Instructions for the task
Where a line of the entries holds the string "sidebar", copy that line.

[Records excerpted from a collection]
··········

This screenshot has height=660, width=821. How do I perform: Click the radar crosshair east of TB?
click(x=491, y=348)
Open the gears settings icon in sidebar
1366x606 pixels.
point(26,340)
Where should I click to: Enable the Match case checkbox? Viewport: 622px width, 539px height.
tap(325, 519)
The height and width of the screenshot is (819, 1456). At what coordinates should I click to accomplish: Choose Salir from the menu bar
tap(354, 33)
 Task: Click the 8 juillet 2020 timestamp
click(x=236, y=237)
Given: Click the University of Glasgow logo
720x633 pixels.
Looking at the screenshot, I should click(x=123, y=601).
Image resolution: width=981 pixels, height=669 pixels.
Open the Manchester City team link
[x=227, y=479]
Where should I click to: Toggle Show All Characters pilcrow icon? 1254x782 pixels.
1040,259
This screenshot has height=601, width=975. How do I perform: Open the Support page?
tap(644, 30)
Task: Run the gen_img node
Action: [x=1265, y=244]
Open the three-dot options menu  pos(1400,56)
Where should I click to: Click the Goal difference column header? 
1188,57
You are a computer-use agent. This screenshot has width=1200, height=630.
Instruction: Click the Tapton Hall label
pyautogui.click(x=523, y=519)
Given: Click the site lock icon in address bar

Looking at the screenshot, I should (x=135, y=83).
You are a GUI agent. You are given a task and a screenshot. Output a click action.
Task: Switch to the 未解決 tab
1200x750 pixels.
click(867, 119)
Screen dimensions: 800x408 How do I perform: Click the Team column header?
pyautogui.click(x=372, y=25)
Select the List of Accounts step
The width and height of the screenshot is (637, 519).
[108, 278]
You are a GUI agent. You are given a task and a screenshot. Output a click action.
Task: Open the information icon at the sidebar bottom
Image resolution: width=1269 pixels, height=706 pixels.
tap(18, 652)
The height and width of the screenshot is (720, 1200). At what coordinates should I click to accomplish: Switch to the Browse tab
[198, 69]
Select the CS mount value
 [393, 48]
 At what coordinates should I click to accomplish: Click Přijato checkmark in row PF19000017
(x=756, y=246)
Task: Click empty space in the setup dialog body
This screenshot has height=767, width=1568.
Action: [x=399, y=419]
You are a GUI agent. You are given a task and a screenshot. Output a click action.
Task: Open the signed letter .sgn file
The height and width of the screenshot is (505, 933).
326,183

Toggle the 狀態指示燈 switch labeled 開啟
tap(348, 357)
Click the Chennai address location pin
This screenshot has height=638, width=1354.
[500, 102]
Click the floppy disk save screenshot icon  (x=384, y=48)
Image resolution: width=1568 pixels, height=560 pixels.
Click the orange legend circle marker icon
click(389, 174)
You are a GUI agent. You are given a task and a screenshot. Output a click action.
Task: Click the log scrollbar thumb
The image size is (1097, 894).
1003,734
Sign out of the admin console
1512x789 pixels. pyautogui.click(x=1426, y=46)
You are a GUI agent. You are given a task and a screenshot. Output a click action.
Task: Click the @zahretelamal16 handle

··········

Exercise output
Open the gears settings icon in sidebar
Task: Open the information icon at the sidebar bottom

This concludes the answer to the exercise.